Originally posted by mikemike If you focus on happiness, as Kanye says, "money isn't everything; not having it is." I wouldn't be surprised if there were an equal number of happy people in the top 1% and the bottom 1%.
Well, that's one reason I *don't* envy the 'one percent,' they don't seem particularly happy, even when trying to grab more and more.

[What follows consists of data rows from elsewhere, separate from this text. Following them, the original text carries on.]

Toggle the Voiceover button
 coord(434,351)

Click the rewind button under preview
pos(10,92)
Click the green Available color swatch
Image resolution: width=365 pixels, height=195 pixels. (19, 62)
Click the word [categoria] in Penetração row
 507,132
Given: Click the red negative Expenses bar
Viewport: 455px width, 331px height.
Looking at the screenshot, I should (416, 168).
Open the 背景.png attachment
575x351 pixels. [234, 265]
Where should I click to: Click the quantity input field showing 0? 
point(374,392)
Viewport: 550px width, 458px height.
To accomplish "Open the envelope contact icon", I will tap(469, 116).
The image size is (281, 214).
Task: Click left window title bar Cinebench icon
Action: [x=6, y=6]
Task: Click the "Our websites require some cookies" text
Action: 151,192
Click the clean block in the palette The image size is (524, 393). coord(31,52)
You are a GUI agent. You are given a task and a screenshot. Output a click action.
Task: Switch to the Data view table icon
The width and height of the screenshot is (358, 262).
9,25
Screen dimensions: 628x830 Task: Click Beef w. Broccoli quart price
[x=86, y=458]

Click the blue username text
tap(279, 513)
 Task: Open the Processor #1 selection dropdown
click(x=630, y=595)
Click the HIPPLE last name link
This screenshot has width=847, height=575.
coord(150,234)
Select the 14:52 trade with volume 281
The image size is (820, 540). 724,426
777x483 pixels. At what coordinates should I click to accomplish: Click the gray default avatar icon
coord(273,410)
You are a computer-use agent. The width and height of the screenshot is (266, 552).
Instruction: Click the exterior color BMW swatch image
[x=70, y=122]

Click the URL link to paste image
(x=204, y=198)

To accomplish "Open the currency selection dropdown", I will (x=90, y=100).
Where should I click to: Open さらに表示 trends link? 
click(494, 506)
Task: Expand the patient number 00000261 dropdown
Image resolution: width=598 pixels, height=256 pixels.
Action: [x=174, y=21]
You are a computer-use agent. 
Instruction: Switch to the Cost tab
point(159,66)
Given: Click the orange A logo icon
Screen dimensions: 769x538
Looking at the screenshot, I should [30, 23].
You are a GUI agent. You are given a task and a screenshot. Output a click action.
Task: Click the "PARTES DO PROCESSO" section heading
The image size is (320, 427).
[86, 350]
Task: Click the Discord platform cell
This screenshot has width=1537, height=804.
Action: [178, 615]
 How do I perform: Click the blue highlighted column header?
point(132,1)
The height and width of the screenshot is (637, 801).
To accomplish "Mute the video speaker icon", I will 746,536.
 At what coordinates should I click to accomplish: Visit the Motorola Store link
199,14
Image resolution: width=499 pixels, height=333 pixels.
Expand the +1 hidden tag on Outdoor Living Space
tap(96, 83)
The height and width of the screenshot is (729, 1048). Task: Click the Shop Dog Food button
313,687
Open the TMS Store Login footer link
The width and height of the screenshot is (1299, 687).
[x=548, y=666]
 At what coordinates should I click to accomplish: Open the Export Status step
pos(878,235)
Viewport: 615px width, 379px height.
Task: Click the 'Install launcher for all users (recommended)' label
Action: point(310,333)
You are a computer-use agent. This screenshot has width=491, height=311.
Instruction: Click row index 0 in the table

Of course, if I became accidentally-wealthy, I might be more useful to the world as a well-off eccentric than struggling not to fall off the bottom of the economic ladder: *Not* having enough money does just limit the things one can accomplish in life. and you become aware of that when you really don't stand much chance of competing: this is something that more and more people have been finding out as the wealth-stratification gets worse year by year: I sure know from personal experience that sometimes it's the most-frustrating thing to be *almost* making it, *almost* viable in the world, and on and on, only to find the 'what the market will bear' squeeze is just nickel-and-diming your prospects to pieces. One more fee, one more regressive tax, one more price hike, one more closed shop or market or lost customer, even... one more service that helps make the difference, ...meanwhile, of course, at the top it's back to record increases in profits every year while they demand *more* advantages and claim only then can they *do* anything to reverse their own job-killing actions.
Of course, adding insult to injury isn't going to improve anyone's feelings about that, never mind their real situations.
And, yeah, accusing *others* of 'class warfare' is just that Roveian way of accusing any opposition of what you're doing, *yourself.* This *is* a war on the middle and lower classes, and they've been pursuing it a long time, ...This hostile backwards-moralistic-rhetoric attacking people's *character* only illustrates it.